CHINA - The State Council pledged on Tuesday to solve food safety issues in three years, but effective supervision and punishment of those breaking the law is the key to accomplish the ambitious target, analysts said.
calendar icon 5 July 2012
clock icon 2 minute read

"China's food industry still has many safety risks and illegal actions happen often," said a statement released by the State Council.

The government will launch a crackdown on food plants and individuals endangering food safety to significantly improve the situation in three years, the statement said.

Also, the country will establish a better regulation mechanism, legal and standards systems, as well as technical support systems, to improve the overall food safety management level in about five years, according to the statement.

"Major food safety problems are mainly related to production issues, such as the use of illegal additives and illegal food processing in small plants," said food safety expert Dong Jinshi, executive vice-president of the International Food Packaging Association in Beijing.

Food safety has become a major concern for Chinese consumers after a string of cases surfaced, including melamine-tainted baby formula products and pork contaminated with clenbuterol.

According to the State Council statement, food safety will become a measure of local governments' performance in their annual assessments.

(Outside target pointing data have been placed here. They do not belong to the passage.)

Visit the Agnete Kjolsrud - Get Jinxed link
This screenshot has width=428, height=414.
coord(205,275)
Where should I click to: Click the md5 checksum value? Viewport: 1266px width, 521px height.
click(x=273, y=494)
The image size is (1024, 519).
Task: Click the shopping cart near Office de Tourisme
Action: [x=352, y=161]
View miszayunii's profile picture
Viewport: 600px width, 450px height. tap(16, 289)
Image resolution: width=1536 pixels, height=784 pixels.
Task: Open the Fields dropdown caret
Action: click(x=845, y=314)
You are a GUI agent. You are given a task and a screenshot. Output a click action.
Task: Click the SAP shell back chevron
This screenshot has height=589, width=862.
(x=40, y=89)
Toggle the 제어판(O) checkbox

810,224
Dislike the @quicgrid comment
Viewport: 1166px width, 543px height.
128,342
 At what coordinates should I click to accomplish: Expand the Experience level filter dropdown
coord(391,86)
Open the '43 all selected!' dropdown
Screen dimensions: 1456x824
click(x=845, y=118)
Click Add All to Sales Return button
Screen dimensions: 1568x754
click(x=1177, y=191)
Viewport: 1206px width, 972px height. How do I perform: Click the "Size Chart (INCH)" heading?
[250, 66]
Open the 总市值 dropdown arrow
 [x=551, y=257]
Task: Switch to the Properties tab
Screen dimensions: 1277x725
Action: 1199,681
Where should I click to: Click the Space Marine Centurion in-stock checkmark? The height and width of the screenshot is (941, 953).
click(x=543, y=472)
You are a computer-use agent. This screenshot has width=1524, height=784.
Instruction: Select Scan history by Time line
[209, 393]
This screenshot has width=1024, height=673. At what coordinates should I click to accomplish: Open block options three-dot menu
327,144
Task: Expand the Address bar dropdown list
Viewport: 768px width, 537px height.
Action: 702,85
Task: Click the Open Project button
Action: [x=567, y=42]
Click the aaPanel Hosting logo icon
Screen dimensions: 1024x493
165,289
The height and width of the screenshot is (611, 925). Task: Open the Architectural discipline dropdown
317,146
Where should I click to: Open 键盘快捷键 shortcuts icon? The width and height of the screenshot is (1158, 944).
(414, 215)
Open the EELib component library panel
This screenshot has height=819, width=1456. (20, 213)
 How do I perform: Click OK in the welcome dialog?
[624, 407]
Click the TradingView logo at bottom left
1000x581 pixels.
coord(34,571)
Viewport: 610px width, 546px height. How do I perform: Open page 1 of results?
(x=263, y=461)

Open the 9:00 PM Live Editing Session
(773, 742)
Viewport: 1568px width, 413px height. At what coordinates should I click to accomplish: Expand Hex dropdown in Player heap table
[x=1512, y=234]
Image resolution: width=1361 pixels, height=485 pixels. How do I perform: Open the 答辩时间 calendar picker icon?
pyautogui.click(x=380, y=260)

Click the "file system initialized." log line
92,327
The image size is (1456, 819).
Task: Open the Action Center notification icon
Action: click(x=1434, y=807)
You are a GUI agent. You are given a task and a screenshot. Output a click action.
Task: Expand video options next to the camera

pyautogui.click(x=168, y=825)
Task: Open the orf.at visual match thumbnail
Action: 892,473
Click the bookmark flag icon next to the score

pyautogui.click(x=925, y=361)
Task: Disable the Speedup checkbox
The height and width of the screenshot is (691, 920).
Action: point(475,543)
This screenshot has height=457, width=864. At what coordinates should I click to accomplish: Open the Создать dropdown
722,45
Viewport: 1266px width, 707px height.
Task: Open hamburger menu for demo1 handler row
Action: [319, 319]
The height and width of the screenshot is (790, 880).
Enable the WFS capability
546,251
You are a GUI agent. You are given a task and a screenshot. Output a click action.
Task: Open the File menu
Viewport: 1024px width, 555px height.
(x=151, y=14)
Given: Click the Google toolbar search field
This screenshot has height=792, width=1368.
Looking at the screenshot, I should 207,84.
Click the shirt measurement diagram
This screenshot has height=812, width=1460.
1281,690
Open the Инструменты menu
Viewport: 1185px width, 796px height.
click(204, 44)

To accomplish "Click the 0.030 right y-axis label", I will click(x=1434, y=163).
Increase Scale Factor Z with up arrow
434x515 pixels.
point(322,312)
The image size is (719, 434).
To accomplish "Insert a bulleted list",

A database of food companies' safety records will also be established. Blacklisted companies' names will be made public and the companies will be punished.

Local quality authorities must also prevent expired food products from returning to the market, while consumers will get cash rewards for exposing substandard food products, the statement said.

Li Chang'an, a public policy professor at the Beijing-based University of International Business and Economics, said that some local officials have been held responsible for severe food scandals in the past few years.

"But this is the first time that the country will launch long-term measures, which explicitly stipulate that officials will be accountable for food safety issues," he said.

However, analysts are worried that the measures in the statement will not be easily implemented because they lack details on officials' responsibilities and punishments.

"Safety problems with milk and the use of illegal additives in milk still exist after the melamine-tainted milk scandal in 2008," said Wang Dingmian, former vice-chairman of the Guangdong Dairy Industry Association.

"Punishment for food companies and officials with illegal operations in the food sector are always too light, which is the main reason for the prevalence of the food scandals," he said.

In 2011, several food safety scandals were exposed, including restaurants serving food cooked with "gutter oil" - illegal cooking oil recycled from kitchen waste, decomposed animal fat and organs from slaughterhouses.

"Many local government officials are only concerned with economic development. When food accidents happen, some of them just try to conceal them," Mr Chang'an said.